> Prompt 1
List every footballer named in the Carragher news item.

> Page excerpt
============================================================

Is Carragher letting the side down?

July 11, 2007

Jamie Carragher speaks during a news conference in London in March. Pool photo.Has Jamie Carragher let his country down by deciding to end his England career just because he wasn’t being picked?

The Liverpool central defender is fed up with being passed over when either of the first-choice pairing of Rio Ferdinand and John Terry is unavailable. The 29-year-old lost out to Ledley King last month against Estonia and Jonathan Woodgate in a February friendly against Spain.

He has now decided not to make himself available for England, unless there is an “absolute emergency”.

The Merseysider vented his anger in a radio phone-in when it was suggested he was “a bottler” in the face of competition and he strongly denied acting like a “big-time Charlie”.

A poll at The Guardian found 89 percent saying he should be allowed to retire from international football while a thoughtful piece at Have You Ever Been to Liverpool? is broadly supportive, while wondering if he may come to regret the decision.

============================================================

> Entries provided
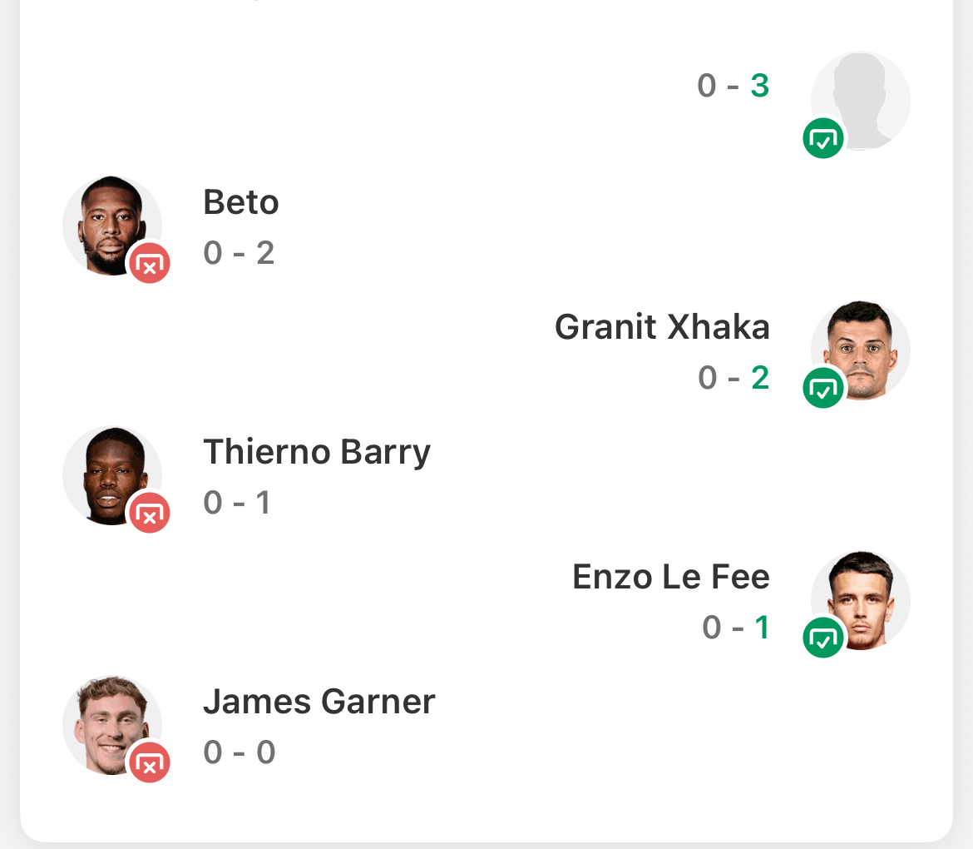Screen dimensions: 973x849
Task: Open Beto's player photo
Action: [108, 218]
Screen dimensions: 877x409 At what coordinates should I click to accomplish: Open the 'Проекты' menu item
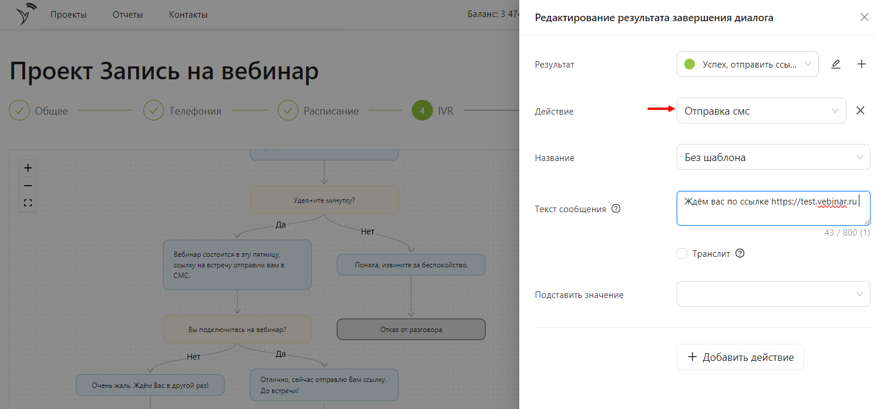point(68,15)
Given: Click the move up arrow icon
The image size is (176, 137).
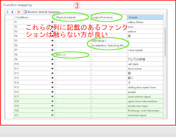Looking at the screenshot, I should 8,12.
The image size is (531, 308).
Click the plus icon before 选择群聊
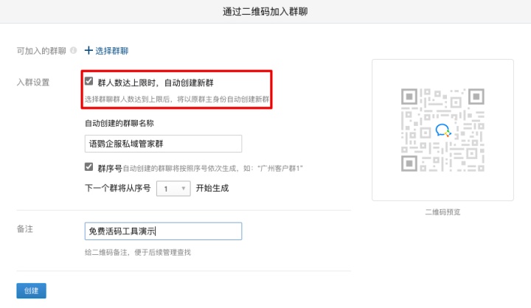click(89, 51)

============================================================

> Prompt 2
Put the lines of all the records into a numbered list, skipping blank lines and leaving out the pictures.

> Complete response 1
Jamie Carragher, Rio Ferdinand, John Terry, Ledley King, Jonathan Woodgate

> Complete response 2
1. Screen dimensions: 973x849
2. Task: Open Beto's player photo
3. Action: [108, 218]
4. Screen dimensions: 877x409 At what coordinates should I click to accomplish: Open the 'Проекты' menu item
5. point(68,15)
6. Given: Click the move up arrow icon
7. The image size is (176, 137).
8. Looking at the screenshot, I should 8,12.
9. The image size is (531, 308).
10. Click the plus icon before 选择群聊
11. click(89, 51)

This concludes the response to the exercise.